Yesterday was my birthday. I’m now forty-three years old. Too bad that, between the cold, the pandemic, and Beth having a cold (I’m also showing some symptoms of one), we couldn’t really do anything. What we have done in the past few days was to watch a few Thanksgiving cartoons. I find Thanksgiving kind of a boring holiday, at least in terms of mythology. Everything centers on either turkey or a whitewashed version of the Pilgrims’ story, if not both.
Garfield’s Thanksgiving – Here’s a character who would love a holiday devoted to eating. The plot here has Jon, during Garfield’s vet appointment, inviting Liz to his house for Thanksgiving dinner. He’s utterly incompetent at cooking, though, so at Garfield’s suggestion (which takes some time to sink in), he calls his sassy grandmother to help out. Returning from A Garfield Christmas, she’s a fun character, and has unorthodox ways of cooking like using a chainsaw on a frozen turkey and making sweet potatoes with butter, brown sugar, and marshmallows.

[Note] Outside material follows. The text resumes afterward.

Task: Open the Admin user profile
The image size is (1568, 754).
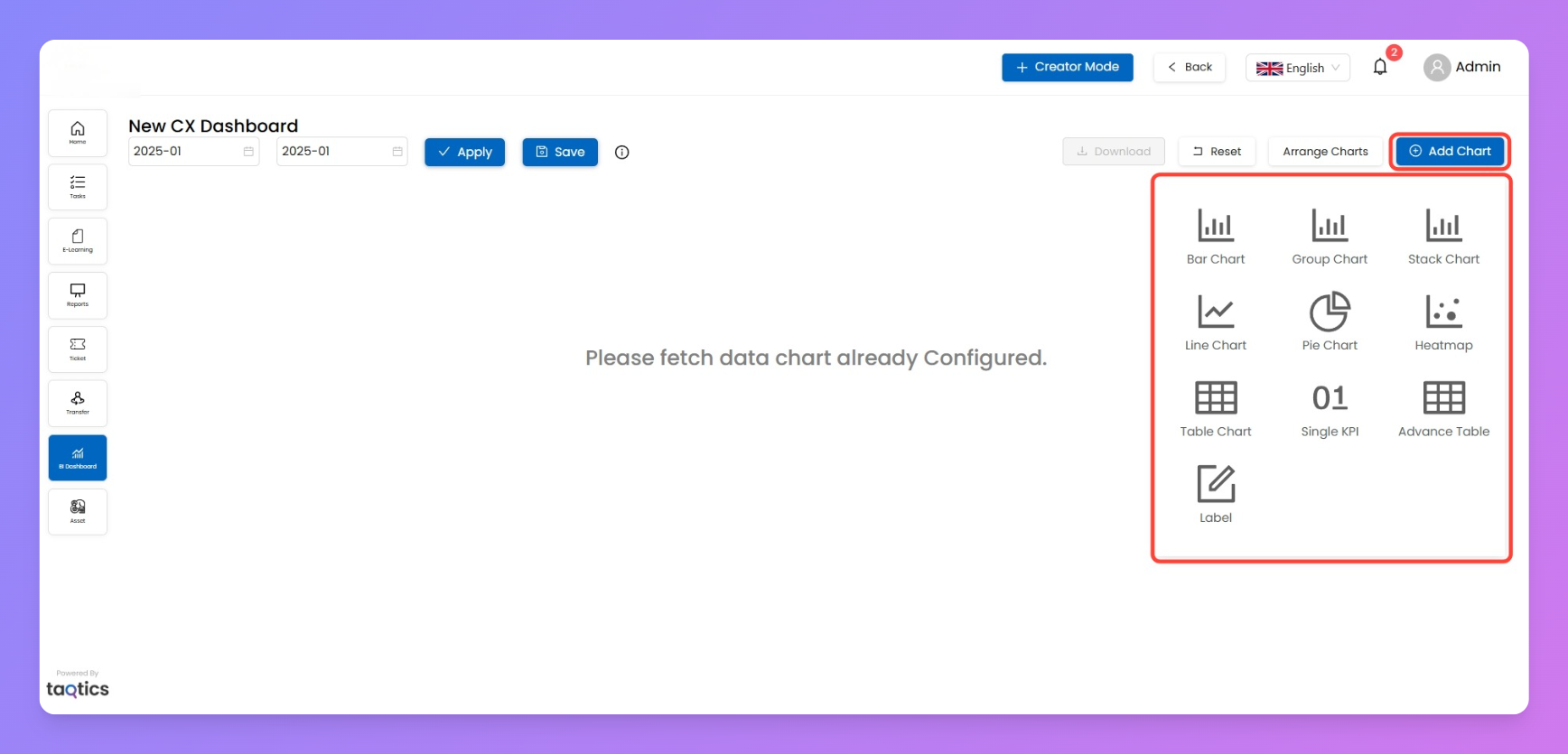Action: tap(1461, 67)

Dinosaur Dracula actually copied her recipe as closely as possible. There’s also business with Jon enforcing Garfield’s diet by having Odie blow a whistle whenever the cat tries to sneak food, and a talking scale fat-shaming Garfield by repeatedly calling him Orson Welles. Is it okay to make fun of Garfield for being fat as he is, after all, not human? I’ve known some pet owners who didn’t want to bring their pets to the vet as they were often shamed for letting them get overweight. For that matter, isn’t Jon constantly asking out Liz when she repeatedly says no kind of problematic? I guess everything worked out all right this time, though.
The Mouse on the Mayflower – I recently came across a post on Tumblr about how weird and disturbing it is when media have a society of mice directly paralleling that of the humans around them. And it shows up quite a lot. This 1968 Rankin/Bass television special is a take on the usual feel-good but not quite accurate story of the Pilgrims coming to America, but starring a mouse with Pringles man hair and the voice of Tennessee Ernie Ford. (A real mouse is made out of muscle and blood, I suppose.) There’s an attempt at adding some intrigue by having two sailors on the Mayflower try to steal the Pilgrims’ money, and eventually teaming up with a Native American and his pet bear. This guy is the only Indian who doesn’t immediately want to make peace with the people who came to their land without permission, and he and his compatriots are eventually run out of town by Miles Standish. The portrayal of Native Americans is what I assume was typical for the time, kind of racist, but I’ve seen way worse. I’d say the main problem with this one is that the pace is very slow. There are several low-key songs, and a psychedelic sequence with Priscilla Mullins akin to Jessica’s in Santa Claus Is Comin’ to Town, which was released two years later. It involves a Cinderella-style fairy godmother working magic, which I guess is different from a witch, as English settlers in Massachusetts weren’t too fond of them.